Many people, especially the people at the q4 places feel this will really be the first ACGME requirement that is going to negatively impact training.

hearing the same thing at my program...but not sure that it will necessarily negatively impact training *if* programs are able to adapt in a manner that makes sense (i.e. not night float --> more handoffs --> more errors/breakdowns in communication).

With a little bit of adjustment, what might work well would be either of the models presented at MGH/Bigelow or Hopkins/Osler...just move start time back to 4 PM, methinks.
 
Incorrect. The ACGME rules have been published for comment. The comment period is basically a sham. They will be confirmed with any editing (as much political compromise was involved in their development), and become active July 2011.

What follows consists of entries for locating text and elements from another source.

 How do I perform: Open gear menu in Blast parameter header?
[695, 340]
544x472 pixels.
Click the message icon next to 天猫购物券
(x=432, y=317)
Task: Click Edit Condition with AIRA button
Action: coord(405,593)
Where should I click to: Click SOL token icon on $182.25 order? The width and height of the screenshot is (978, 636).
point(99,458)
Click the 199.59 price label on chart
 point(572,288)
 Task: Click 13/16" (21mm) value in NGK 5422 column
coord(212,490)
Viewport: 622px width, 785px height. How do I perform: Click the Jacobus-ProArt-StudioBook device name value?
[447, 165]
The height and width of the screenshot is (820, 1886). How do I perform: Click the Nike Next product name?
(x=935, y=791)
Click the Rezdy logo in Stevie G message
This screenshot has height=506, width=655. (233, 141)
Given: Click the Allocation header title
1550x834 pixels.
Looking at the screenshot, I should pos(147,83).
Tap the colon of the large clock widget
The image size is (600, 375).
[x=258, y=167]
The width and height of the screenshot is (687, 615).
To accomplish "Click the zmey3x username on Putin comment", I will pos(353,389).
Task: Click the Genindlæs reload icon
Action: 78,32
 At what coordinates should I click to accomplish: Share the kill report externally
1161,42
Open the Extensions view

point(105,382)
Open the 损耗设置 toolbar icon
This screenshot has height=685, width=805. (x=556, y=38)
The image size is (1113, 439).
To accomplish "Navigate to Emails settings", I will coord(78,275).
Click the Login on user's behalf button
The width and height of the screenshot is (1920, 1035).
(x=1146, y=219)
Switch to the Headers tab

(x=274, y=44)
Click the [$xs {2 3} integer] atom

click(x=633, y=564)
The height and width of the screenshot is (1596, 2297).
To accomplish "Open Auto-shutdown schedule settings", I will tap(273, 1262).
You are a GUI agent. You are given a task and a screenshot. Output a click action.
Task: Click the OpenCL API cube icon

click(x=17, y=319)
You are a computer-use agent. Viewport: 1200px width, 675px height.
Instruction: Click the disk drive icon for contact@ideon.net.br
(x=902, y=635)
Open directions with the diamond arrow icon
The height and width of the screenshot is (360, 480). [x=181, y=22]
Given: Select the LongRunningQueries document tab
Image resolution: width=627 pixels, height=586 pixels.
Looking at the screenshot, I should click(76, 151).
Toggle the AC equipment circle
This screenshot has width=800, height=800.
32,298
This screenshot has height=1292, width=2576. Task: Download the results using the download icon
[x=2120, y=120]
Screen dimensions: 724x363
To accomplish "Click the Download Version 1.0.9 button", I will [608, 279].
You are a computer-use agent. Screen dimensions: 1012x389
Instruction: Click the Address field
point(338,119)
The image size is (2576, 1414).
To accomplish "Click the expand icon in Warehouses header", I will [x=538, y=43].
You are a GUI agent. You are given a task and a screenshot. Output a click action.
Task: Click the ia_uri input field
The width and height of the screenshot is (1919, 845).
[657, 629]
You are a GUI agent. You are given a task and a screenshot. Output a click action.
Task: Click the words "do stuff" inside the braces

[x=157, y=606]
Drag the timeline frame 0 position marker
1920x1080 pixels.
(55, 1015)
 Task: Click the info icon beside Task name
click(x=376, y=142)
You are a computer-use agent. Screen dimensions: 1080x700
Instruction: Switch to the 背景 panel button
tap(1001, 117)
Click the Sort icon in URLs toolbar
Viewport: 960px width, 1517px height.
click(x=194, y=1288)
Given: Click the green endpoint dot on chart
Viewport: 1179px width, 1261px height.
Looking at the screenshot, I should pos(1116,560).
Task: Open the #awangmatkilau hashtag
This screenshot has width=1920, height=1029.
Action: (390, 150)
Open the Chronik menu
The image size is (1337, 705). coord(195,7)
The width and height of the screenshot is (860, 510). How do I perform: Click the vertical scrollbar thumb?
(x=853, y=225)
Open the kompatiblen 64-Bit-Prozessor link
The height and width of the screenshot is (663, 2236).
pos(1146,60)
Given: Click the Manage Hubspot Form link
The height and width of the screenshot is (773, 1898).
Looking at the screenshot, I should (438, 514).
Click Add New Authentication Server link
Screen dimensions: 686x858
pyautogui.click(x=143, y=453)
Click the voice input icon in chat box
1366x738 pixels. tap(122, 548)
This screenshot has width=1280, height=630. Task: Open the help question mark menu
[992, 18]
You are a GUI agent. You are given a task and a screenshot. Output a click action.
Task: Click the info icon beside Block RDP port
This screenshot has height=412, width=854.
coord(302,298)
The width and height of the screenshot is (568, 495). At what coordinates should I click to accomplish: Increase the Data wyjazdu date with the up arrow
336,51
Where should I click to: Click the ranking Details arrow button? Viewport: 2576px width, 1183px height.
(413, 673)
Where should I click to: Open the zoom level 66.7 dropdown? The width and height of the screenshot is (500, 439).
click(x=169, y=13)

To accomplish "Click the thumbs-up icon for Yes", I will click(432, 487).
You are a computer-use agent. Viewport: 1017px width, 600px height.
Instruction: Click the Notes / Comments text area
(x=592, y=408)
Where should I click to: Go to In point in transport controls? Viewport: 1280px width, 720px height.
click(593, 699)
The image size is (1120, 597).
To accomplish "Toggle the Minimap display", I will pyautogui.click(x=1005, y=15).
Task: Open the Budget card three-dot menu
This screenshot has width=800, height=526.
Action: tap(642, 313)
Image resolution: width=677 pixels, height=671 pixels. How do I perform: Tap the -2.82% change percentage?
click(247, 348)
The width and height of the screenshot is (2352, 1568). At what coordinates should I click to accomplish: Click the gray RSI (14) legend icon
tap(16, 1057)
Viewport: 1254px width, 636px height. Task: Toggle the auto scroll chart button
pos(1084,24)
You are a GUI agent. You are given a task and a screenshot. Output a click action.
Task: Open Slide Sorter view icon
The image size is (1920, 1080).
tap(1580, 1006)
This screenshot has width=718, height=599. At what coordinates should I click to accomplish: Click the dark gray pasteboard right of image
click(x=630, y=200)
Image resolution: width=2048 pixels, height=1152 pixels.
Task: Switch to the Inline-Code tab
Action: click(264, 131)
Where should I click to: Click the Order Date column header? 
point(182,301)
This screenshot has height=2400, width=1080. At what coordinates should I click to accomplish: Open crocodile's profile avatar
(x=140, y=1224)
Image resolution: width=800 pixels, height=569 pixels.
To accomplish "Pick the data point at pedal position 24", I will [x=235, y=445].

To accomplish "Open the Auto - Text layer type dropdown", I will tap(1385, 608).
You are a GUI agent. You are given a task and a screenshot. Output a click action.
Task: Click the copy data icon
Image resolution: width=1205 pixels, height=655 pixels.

so starting next year all residents are going to get f****d, while the interns have it easy? how can the acgme expect every program to change in one year to accommodate these changes?
 
I think for regular ward months, it won't be too terribly difficult to figure out a way to change the schedules without interfering with training or patient care.

The hardest part with be how the ICU schedules have to be worked out. I think the only program I interviewed at last year that didn't have overnight call in the ICU as an intern was Duke with that quasi-ICU experience they have at the community hospital. Of course, I may not be remembering that exactly right.